A meta-analysis of Demographic and Health Surveys (DHS) showed higher risk of mortality to neonates born to mothers aged <16 and 16–17 years old than neonates born to mothers aged 20–29 years in SSA and South and Southeast Asia,11 even after adjusting for socioeconomic, demographic and health service utilisation variables. In LMICs, the infant mortality rate was higher among mothers with ages of 12–14 and 15–17 years than among older mothers.13 Finlay et al14 showed in a separate analysis that the risk of infant mortality in SSA is highest for high parity young mothers, and short birth intervals negatively affect infant mortality and stunting outcomes. A WHO multicountry study divided mother ages into <16, 16–17, 18–19 and 20–24 years old. They found stillbirth rates among adolescent mothers to be mildly higher than 20–24 years old mothers (ORs 1.0–1.3), with the difference significant only for the 16–17 years old group.17 A more recent study examined the association between maternal age, both young and advanced and risk of neonatal mortality in LMICs using DHS data, and found the risk of mortality of neonates born to mothers aged 12–15 and 45+ years was higher than neonates born to mothers aged 25–29 years.18 A systematic review and meta-analysis in SSA found that most evidence about the effects of early childbearing was for mothers 15–19 years old as a single group, with very few studies providing data on adolescents aged <18, and concluded that there is a lack of high-quality observational studies that adjust for sociodemographic factors.19 Overall, there are limited number of studies focusing on risk gradient versus maternal age among young mothers, and majority of these studies focused on neonatal and infant mortality rather than broader child survival outcomes.

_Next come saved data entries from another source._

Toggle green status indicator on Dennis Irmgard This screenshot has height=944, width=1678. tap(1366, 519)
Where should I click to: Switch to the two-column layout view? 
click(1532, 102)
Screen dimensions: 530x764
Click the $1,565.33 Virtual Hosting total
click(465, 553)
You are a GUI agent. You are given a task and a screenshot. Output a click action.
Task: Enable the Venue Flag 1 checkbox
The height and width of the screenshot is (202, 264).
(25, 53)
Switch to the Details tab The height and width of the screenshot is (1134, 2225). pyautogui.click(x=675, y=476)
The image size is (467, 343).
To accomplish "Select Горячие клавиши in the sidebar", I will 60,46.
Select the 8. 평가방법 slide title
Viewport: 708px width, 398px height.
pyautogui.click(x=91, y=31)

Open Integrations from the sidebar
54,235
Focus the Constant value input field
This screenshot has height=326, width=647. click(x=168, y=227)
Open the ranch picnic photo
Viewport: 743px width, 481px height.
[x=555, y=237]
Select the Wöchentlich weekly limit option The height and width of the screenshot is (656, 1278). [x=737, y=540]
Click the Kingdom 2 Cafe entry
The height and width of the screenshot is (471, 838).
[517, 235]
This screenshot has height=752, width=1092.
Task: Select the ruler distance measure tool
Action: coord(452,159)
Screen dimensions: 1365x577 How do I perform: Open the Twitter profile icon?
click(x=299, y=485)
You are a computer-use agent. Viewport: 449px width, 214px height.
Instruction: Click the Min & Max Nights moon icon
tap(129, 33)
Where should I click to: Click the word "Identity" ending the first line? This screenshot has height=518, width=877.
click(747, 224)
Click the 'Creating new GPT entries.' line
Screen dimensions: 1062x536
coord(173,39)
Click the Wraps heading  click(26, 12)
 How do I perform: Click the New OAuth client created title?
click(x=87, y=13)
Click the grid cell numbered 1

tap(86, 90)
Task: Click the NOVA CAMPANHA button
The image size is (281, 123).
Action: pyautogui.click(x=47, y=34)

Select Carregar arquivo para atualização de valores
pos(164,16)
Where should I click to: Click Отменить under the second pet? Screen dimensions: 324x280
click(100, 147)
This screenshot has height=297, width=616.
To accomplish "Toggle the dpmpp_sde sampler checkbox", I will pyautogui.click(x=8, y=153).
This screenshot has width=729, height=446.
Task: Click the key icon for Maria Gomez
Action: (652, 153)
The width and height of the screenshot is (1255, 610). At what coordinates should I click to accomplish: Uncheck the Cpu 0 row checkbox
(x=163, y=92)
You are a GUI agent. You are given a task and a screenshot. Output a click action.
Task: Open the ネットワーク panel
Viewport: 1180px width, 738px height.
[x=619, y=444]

In our study, the most comprehensive of its kind to date, we have investigated the potential impacts of adolescent pregnancy on a substantially broader scope than previous studies, examining child mortality endpoints from stillbirths to under-5 mortality, and quantifying the risk gradient as a function of age from adolescence through young adulthood. In contrast to prior studies which focused mostly on survival endpoints around birth, we hypothesised that since adolescent mothers face greater physical, emotional and social challenges, the impact on their offspring’s survival might be felt throughout early childhood. In addition, to examine whether observed associations between maternal age and child survival may be caused by confounding variables that affect both, we explored adjustment for key demographic variables such as urban versus rural residence. We also investigated whether the association between mother’s age and child mortality endpoints might be mediated by maternal health-seeking. We focused on SSA, the region with the highest adolescent pregnancy and child mortality burdens, as well as South Asia, the second-highest region in child mortality burden where adolescent pregnancy rates fell rapidly in recent years. The comprehensiveness and multiregionality of our analysis helps frame the inconsistent findings from previous studies9 13–17 on the relationship between maternal age and child health outcomes. Disaggregation of the adolescent age group helps highlight the increased risk of younger adolescents and the potential benefits of providing health services for these girls.